── RECORDS SHOWN ──
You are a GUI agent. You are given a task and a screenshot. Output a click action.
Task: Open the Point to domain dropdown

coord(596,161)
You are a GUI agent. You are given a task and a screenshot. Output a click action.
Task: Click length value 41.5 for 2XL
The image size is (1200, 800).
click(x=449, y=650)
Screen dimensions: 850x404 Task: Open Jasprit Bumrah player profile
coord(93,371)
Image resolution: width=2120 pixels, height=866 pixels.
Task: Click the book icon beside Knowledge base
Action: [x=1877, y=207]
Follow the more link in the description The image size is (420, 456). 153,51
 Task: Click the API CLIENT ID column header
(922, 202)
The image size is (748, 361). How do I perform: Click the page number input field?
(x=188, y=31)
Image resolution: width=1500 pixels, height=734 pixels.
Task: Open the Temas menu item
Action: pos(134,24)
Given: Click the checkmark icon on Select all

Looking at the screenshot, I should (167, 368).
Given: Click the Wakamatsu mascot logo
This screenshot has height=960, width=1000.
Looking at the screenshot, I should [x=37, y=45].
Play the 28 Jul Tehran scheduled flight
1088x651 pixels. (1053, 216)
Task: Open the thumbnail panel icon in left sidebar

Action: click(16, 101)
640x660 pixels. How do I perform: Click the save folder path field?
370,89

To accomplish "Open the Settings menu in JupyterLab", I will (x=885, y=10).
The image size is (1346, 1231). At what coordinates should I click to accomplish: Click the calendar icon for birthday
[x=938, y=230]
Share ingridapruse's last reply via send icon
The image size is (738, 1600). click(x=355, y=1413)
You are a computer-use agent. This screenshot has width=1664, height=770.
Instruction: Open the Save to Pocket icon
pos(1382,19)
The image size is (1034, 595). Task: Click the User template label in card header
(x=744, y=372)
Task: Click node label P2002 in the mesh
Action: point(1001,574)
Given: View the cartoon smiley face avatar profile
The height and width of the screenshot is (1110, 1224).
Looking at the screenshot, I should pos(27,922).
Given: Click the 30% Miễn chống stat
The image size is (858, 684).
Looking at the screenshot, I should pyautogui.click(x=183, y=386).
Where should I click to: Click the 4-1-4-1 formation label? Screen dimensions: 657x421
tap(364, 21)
───
> **TRY IT**:
Extract every line from the one with "Given: Click the checkmark icon on Select all" down to the final line above, both included, exactly as written.

> **EXPECTED ANSWER**:
Given: Click the checkmark icon on Select all

Looking at the screenshot, I should (167, 368).
Given: Click the Wakamatsu mascot logo
This screenshot has height=960, width=1000.
Looking at the screenshot, I should [x=37, y=45].
Play the 28 Jul Tehran scheduled flight
1088x651 pixels. (1053, 216)
Task: Open the thumbnail panel icon in left sidebar

Action: click(16, 101)
640x660 pixels. How do I perform: Click the save folder path field?
370,89

To accomplish "Open the Settings menu in JupyterLab", I will (x=885, y=10).
The image size is (1346, 1231). At what coordinates should I click to accomplish: Click the calendar icon for birthday
[x=938, y=230]
Share ingridapruse's last reply via send icon
The image size is (738, 1600). click(x=355, y=1413)
You are a computer-use agent. This screenshot has width=1664, height=770.
Instruction: Open the Save to Pocket icon
pos(1382,19)
The image size is (1034, 595). Task: Click the User template label in card header
(x=744, y=372)
Task: Click node label P2002 in the mesh
Action: point(1001,574)
Given: View the cartoon smiley face avatar profile
The height and width of the screenshot is (1110, 1224).
Looking at the screenshot, I should pos(27,922).
Given: Click the 30% Miễn chống stat
The image size is (858, 684).
Looking at the screenshot, I should pyautogui.click(x=183, y=386).
Where should I click to: Click the 4-1-4-1 formation label? Screen dimensions: 657x421
tap(364, 21)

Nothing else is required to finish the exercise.